Spark DataFrameWriter also has a method mode() to specify SaveMode the argument to this method either takes below string or a constant from SaveMode class. Other options available quote, escape, nullValue, dateFormat, quoteMode. for example, header to output the DataFrame column names as header record and delimiter to specify the delimiter on the CSV output file.

While writing a CSV file you can use several options.
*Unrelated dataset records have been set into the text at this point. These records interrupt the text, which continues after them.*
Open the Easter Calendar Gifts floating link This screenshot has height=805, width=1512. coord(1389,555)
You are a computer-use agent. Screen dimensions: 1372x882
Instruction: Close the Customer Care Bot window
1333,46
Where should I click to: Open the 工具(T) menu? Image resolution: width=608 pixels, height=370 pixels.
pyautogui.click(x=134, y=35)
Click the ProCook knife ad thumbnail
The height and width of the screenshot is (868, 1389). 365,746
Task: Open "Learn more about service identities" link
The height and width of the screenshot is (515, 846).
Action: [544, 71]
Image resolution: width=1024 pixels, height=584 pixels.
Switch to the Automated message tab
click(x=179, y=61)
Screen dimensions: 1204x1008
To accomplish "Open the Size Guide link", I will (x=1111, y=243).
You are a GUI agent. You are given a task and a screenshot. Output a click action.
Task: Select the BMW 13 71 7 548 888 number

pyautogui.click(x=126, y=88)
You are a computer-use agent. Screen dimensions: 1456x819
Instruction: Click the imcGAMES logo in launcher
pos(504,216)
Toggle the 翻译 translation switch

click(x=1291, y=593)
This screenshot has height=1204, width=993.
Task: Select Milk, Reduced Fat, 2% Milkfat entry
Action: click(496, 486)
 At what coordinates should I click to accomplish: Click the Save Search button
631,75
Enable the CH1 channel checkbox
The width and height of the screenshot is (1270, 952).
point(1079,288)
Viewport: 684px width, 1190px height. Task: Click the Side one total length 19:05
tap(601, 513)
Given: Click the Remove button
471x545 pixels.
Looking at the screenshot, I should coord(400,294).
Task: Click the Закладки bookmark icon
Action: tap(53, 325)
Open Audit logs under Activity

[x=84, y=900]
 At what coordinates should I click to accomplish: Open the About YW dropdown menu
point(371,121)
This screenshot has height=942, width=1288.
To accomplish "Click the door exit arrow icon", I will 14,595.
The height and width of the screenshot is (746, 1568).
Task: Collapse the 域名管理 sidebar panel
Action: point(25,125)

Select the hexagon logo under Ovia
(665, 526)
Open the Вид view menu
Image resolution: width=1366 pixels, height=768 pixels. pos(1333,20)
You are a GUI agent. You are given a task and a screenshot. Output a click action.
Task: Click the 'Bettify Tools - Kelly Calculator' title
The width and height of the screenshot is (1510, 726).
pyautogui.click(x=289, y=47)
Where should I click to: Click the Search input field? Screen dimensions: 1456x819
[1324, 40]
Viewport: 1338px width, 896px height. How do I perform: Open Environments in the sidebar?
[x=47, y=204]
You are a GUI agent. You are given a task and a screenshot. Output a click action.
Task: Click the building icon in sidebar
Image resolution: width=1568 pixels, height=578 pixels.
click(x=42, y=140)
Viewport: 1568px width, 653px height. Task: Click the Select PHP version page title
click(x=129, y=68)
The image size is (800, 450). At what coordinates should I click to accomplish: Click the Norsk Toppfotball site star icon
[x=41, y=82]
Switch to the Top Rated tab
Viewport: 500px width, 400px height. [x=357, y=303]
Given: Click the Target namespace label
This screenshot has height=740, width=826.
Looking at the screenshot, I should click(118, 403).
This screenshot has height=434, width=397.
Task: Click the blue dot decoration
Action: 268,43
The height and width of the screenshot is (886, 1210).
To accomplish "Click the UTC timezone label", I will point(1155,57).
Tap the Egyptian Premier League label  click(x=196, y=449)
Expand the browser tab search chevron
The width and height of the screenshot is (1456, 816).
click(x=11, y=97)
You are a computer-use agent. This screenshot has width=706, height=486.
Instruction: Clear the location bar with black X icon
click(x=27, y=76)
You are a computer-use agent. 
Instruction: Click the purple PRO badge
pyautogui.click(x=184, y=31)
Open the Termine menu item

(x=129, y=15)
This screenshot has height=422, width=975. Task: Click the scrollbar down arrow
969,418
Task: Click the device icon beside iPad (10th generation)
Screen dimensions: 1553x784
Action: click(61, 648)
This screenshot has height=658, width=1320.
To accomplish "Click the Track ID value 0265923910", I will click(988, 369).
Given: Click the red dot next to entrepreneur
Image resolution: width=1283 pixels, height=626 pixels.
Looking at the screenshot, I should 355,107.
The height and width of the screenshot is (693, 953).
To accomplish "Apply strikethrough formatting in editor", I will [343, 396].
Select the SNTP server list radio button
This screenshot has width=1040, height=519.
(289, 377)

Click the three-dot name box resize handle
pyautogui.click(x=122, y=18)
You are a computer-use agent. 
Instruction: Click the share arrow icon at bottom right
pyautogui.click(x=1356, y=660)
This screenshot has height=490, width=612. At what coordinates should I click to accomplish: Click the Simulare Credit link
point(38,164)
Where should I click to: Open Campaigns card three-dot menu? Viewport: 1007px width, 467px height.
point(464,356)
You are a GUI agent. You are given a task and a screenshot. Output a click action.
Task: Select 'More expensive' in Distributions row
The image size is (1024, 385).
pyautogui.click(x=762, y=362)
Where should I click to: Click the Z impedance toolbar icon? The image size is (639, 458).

For detailed example refer to Writing Spark DataFrame to CSV File using Options. Use the write() method of the Spark DataFrameWriter object to write Spark DataFrame to a CSV file. Please refer to the link for more details. Once you have created DataFrame from the CSV file, you can apply all transformation and actions DataFrame support. add("EstimatedPopulation",IntegerType,true) If you know the schema of the file ahead and do not want to use the inferSchema option for column names and types, use user-defined custom column names and type using schema option. Reading CSV files with a user-specified custom schema Note: Besides the above options, Spark CSV dataset also supports many other options, please refer to this article for details. dateFormatĭateFormat option to used to set the format of the input DateType and TimestampType columns. For example, if you want to consider a date column with a value “” set null on DataFrame. Using nullValues option you can specify the string in a CSV to consider as null. but using this option you can set any character. When you have a column with a delimiter that used to split the columns, use quotes option to specify the quote character, by default it is ” and delimiters inside quotes are ignored. By default the value of this option is false , and all column types are assumed to be a string. This option is used to read the first line of the CSV file as column names. Note that, it requires reading the data one more time to infer the schema. The default value set to this option is false when setting to true it automatically infers column types based on the data. By default, it is comma (,) character, but can be set to pipe (|), tab, space, or any character using this option. delimiterĭelimiter option is used to specify the column delimiter of the CSV file. Below are some of the most important options explained with examples. Spark CSV dataset provides multiple options to work with CSV files. We can read all CSV files from a directory into DataFrame just by passing the directory as a path to the csv() method. If you have a header with column names on file, you need to explicitly specify true for header option using option("header",true) not mentioning this, the API treats the header as a data record. and by default type of all these columns would be String.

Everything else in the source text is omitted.